Dataset entries
==============================

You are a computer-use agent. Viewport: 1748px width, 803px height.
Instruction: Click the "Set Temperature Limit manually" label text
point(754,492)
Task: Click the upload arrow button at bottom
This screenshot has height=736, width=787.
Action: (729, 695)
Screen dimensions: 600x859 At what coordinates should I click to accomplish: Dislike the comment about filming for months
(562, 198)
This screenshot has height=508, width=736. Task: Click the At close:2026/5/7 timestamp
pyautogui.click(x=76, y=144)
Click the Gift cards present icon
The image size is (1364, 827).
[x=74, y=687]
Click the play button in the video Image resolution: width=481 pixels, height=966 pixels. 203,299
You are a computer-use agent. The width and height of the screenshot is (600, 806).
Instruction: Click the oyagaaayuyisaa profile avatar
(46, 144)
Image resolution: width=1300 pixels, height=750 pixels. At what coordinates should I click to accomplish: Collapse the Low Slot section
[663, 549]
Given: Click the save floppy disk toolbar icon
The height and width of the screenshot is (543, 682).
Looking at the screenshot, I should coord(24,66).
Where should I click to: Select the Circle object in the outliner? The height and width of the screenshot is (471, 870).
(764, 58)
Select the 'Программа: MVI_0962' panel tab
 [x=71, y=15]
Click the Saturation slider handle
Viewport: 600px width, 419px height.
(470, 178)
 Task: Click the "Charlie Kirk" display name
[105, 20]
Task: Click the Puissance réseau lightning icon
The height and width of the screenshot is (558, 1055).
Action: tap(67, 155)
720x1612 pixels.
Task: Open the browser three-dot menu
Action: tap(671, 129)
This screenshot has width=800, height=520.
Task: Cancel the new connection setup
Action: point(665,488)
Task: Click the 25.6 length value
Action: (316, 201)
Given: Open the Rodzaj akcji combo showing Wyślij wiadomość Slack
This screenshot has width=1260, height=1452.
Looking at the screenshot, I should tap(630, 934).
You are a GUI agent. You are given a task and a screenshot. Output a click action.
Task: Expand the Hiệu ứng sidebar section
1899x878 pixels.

==============================

**What needs to be done**
Restate the records above in full, keeping each line exactly as it stands.

**Response to this exercise**
You are a computer-use agent. Viewport: 1748px width, 803px height.
Instruction: Click the "Set Temperature Limit manually" label text
point(754,492)
Task: Click the upload arrow button at bottom
This screenshot has height=736, width=787.
Action: (729, 695)
Screen dimensions: 600x859 At what coordinates should I click to accomplish: Dislike the comment about filming for months
(562, 198)
This screenshot has height=508, width=736. Task: Click the At close:2026/5/7 timestamp
pyautogui.click(x=76, y=144)
Click the Gift cards present icon
The image size is (1364, 827).
[x=74, y=687]
Click the play button in the video Image resolution: width=481 pixels, height=966 pixels. 203,299
You are a computer-use agent. The width and height of the screenshot is (600, 806).
Instruction: Click the oyagaaayuyisaa profile avatar
(46, 144)
Image resolution: width=1300 pixels, height=750 pixels. At what coordinates should I click to accomplish: Collapse the Low Slot section
[663, 549]
Given: Click the save floppy disk toolbar icon
The height and width of the screenshot is (543, 682).
Looking at the screenshot, I should coord(24,66).
Where should I click to: Select the Circle object in the outliner? The height and width of the screenshot is (471, 870).
(764, 58)
Select the 'Программа: MVI_0962' panel tab
 [x=71, y=15]
Click the Saturation slider handle
Viewport: 600px width, 419px height.
(470, 178)
 Task: Click the "Charlie Kirk" display name
[105, 20]
Task: Click the Puissance réseau lightning icon
The height and width of the screenshot is (558, 1055).
Action: tap(67, 155)
720x1612 pixels.
Task: Open the browser three-dot menu
Action: tap(671, 129)
This screenshot has width=800, height=520.
Task: Cancel the new connection setup
Action: point(665,488)
Task: Click the 25.6 length value
Action: (316, 201)
Given: Open the Rodzaj akcji combo showing Wyślij wiadomość Slack
This screenshot has width=1260, height=1452.
Looking at the screenshot, I should tap(630, 934).
You are a GUI agent. You are given a task and a screenshot. Output a click action.
Task: Expand the Hiệu ứng sidebar section
1899x878 pixels.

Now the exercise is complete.